The kernel manages a number of IPC methods. Shared memory is used when two tasks need to pass data between them. The Linux clipboard is a good example of shared memory. Data which is cut or copied to the clipboard is stored in shared memory. When the stored data is pasted into another application, that application looks for the data in the clipboard’s shared memory area. Named pipes can be used to communicate data between two programs. Data can be pushed into the pipe by one program and the other program can pull the data out of the other end of the pipe. A program may collect data very quickly and push it into the pipe. Another program may take the data out of the other end of the pipe and either display it on the screen or store it to the disk, but it can handle the data at its own rate.
Device management
The kernel manages access to the physical hardware through the use of device drivers. Although we tend to think of this in terms of various types of storage devices, it also manages other Input/Output (I/O) devices such as the keyboard, mouse, display, printers, and so on. This includes management of pluggable devices such as USB storage devices, and external USB and eSATA storage devices.
Access to physical devices must be managed carefully or more than one application might attempt to control the same device at the same time. The Linux kernel manages devices so that only one program actually has control of or access to a device at any given moment. One example of this is a COM port4. Only one program can communicate through a COM port at any given time. If you are using the COM port to get your e-mail from the Internet, for example, and try to start another program which attempts to use the same COM port, the Linux kernel detects that the COM port is already in use. The kernel then uses the hardware error handler to display a message on the screen that the COM port is in use.
For managing disk I/O devices, including USB, parallel and serial port I/O, and file system I/O, the kernel does not actually handle physical access to the disk, but rather manages the requests for disk I/O submitted by the various running programs. It passes these requests on to the file system, whether it be EXT[2,3,4], VFAT, HPFS, CDFS (CD-ROM file system), or NFS (Network File System), or some other filesystem types, and manages the transfer of data between the file system and the requesting programs.
All types of hardware – whether they are storage devices or something else attached to a Linux host – are handled as if they were files. In Linux, Everything is a File.5 This results in some amazing capabilities and interesting possibilities.
Error Handling
Errors happen. As a result the kernel needs to identify these errors when they occur. The kernel may take some action such as retrying the failing operation, displaying an error message to the user, and logging the error message to a log file.
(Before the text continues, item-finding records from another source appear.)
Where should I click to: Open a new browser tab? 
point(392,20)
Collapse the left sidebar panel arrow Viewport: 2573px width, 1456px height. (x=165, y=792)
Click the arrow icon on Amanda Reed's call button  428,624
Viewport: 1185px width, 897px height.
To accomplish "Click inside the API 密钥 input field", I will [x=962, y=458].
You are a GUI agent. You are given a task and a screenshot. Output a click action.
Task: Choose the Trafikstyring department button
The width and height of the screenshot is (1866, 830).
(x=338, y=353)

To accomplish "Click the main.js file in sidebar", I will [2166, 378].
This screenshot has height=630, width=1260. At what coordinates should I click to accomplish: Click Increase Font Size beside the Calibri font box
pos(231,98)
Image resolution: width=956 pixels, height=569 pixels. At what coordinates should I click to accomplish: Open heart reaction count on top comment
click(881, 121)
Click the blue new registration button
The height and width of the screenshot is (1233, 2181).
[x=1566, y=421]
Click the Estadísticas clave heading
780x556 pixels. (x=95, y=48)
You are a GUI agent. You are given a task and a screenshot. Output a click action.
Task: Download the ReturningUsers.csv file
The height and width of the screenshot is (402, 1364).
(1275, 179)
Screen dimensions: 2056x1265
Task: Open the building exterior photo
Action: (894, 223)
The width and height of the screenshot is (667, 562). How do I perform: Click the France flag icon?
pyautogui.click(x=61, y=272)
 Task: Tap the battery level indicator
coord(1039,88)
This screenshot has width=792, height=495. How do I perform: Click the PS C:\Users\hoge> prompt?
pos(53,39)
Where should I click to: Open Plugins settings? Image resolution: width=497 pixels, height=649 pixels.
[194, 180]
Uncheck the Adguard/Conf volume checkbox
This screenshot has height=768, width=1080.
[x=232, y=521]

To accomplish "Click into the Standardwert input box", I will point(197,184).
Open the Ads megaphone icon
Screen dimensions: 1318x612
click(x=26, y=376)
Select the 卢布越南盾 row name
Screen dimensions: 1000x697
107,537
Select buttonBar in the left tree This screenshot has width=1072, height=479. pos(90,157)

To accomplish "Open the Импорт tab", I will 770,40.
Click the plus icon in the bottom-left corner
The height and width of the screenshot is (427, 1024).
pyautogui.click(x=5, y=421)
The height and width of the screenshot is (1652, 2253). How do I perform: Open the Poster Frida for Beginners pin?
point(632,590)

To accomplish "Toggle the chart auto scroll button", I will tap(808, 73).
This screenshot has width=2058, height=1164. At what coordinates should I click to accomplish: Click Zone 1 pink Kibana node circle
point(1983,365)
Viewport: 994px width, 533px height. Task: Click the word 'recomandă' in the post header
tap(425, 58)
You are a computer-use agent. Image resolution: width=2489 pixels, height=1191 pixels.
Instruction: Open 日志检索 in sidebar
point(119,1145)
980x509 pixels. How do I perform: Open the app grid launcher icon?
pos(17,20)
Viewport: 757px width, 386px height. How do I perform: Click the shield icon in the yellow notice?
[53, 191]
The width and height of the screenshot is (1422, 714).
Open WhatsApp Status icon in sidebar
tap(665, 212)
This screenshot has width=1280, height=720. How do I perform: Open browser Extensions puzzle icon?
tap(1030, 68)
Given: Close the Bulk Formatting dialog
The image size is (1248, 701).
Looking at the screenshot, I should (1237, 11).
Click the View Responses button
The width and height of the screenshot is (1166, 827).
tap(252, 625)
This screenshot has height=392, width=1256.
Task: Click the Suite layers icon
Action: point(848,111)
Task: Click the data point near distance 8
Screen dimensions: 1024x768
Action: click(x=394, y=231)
In many cases the kernel can recover from errors without human intervention. In others, human intervention may be required. For example if the user attempts to unmount6 a USB storage device that is in use, the kernel will detect this and post a message to the umount program which usually sends the error message to the user interface. The user must then take whatever action necessary to ensure that the storage device is no longer in use and then attempt the unmount the device.
Utilities
In addition to its kernel functions, most operating systems provide a number of basic utility programs which enable users to manage the computer on which the operating system resides. These are the commands such as cp, ls, mv, and so on, as well as the various shells, such as bash, ksh, csh and so on, which make using and managing the computer so much easier.
These utilities are not technically part of the operating system; they are merely provided as useful tools that can be used by the SysAdmin to perform administrative tasks. In Linux, often these are the GNU core utilities. However, common usage groups the kernel together with the utilities into a single conceptual entity that we call the operating system.
- Wikipedia, random access memory, https://en.wikipedia.org/wiki/Random-access_memory ↩︎
- Wikipedia, Virtual Memory, https://en.wikipedia.org/wiki/Virtual_memory ↩︎
- Wikipedia, Process Management, https://en.wikipedia.org/wiki/Process_management_(computing) ↩︎
- A COM (communications) port is used with serial communications such as a serial modem to connect to the Internet over telephone lines when a cable connection is not available. ↩︎
- Both.org,The Linux Philosophy for SysAdmins, Tenet 03 — Everything is a File, https://www.both.org/?p=6843 ↩︎
- The Linux command to unmount a device is actually umount. ↩︎